[SELECTED PASSAGE]
Another study was conducted by Awang Iskandar and his team on the detection of foreign bodies in a sample of Piper nigrum pepper seeds [8]. They were able to detect foreign bodies, such as pebbles and strings, with 100% accuracy. They employed several segmentation techniques, including the Color and Erodes Segmentation Technique, Color Erode and Clarify Segmentation Technique, and Color and Texture Segmentation Technique. The most effective method was found to be the Color and Texture Segmentation Technique.

Several studies have demonstrated that the use of color filter array CFA images yields improved results for both segmentation and classification. CFA data are obtained from monochromatic cameras, where the color filter array (CFA) makes each photosensor sensitive to only one color component. CFA images must be demosaiced to obtain the final color images, but this process can negatively impact textural information. This is because demosaicing affects color texture descriptors such as chromatic co-occurrence matrices (CCMs) [10]. A more recent work carried out an analysis of automatic image classification methods for Urticaceae pollen. This work compared machine learning and deep learning methods to classify Urticaceae pollen seeds. It is a very interesting work that shows the power of machine learning and deep learning algorithms in the classification of objects from images [11].

[COMPLETE THE FOLLOWING]
• A. According to the passage on image-based seed and pollen analysis, which segmentation technique worked best for detecting foreign bodies in the Piper nigrum pepper seeds?
• B. Name every segmentation technique that the passage on image-based seed and pollen analysis says Awang Iskandar's team employed.
• C. Carry on the passage on image-based seed and pollen analysis from its last sentence.

[DATA SHOWN]
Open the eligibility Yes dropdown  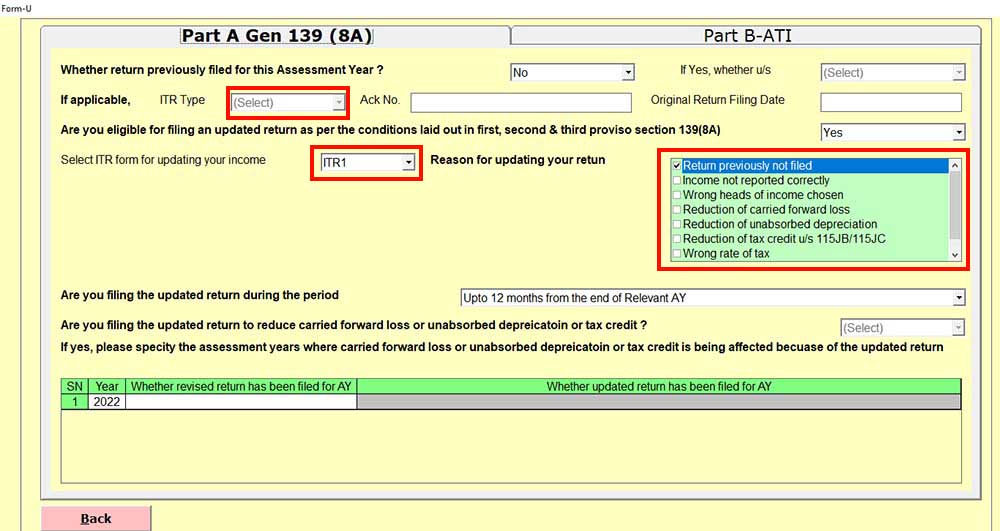click(x=892, y=132)
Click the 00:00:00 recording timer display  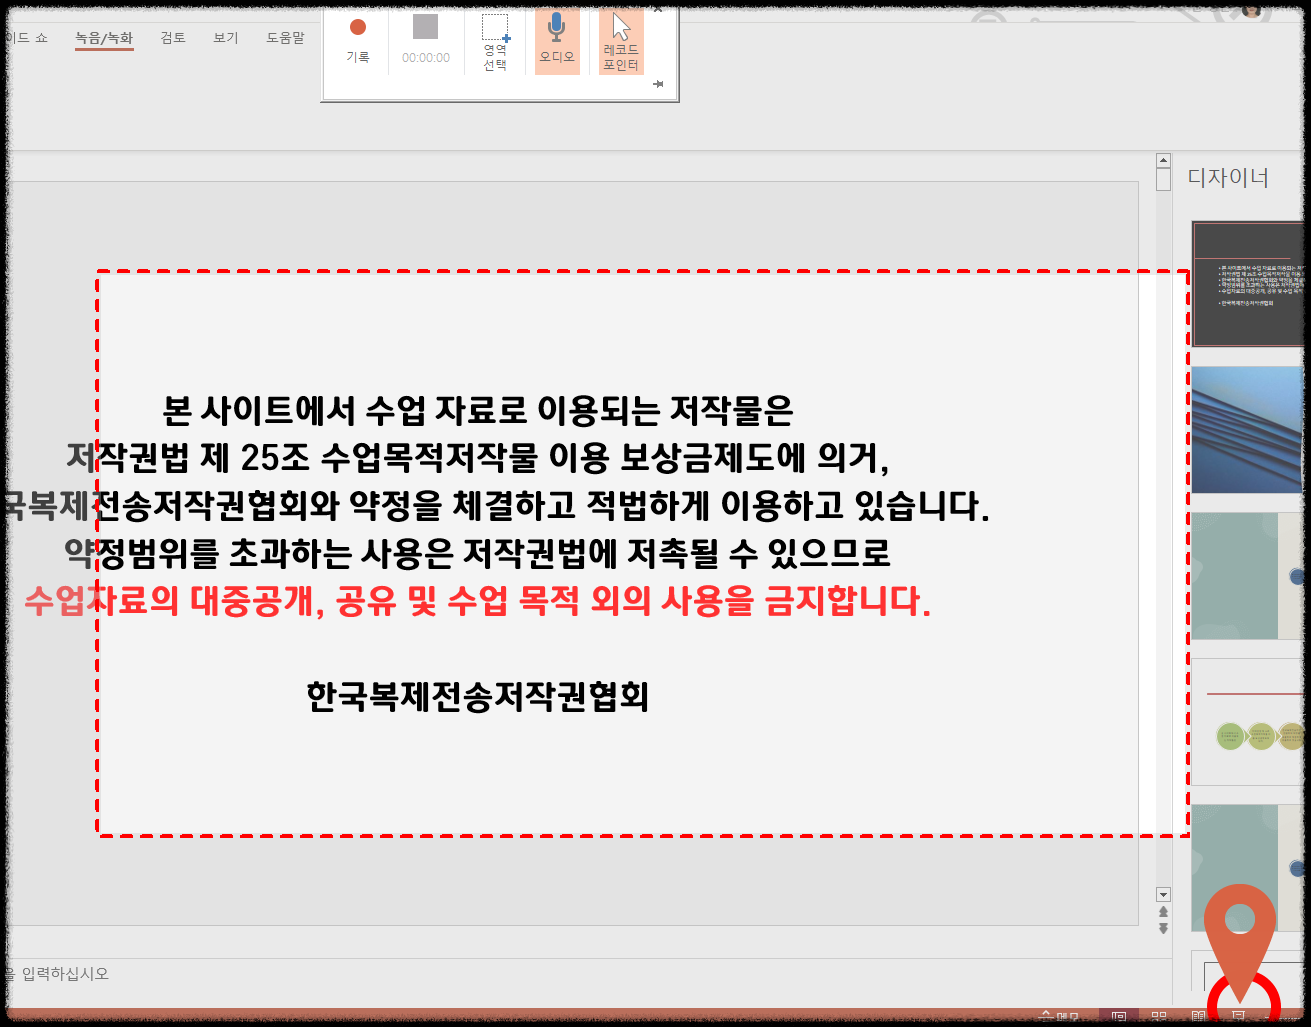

[THE REPLIES]
• A. The Color and Texture Segmentation Technique.

• B. Color and Erodes Segmentation Technique, Color Erode and Clarify Segmentation Technique, Color and Texture Segmentation Technique

• C.
This work aimed to improve the authenticity of the product on the market and reduce the problem of usurped labeling. By creating a model that can accurately classify Penja pepper seeds from others, the industry can ensure that consumers are getting the product that they are paying for. Additionally, this work will contribute to the protection of the exceptional terroir of Penja and the know-how of the local craftsmen by making it easier to identify real Penja pepper seeds. This can help to support the local economy and promote sustainable agriculture practices.

The main contributions are listed as follows:

• The creation of a large CFA image database;
• The improvement of the experimental set-up used by Bitjoka et al., 2015 [12];
• The segmentation extraction and attribute extraction method, which can be used for the automation of seed identification in general.

The rest of the work is organized as follows: in Section 2, we first present related works on seed classification. Section 3 is devoted to our samples and image acquisition processes. Then, we show the different classification methods used as well as the selected attributes. In Section 4, we present the results and discussions. The paper is concluded in Section 5.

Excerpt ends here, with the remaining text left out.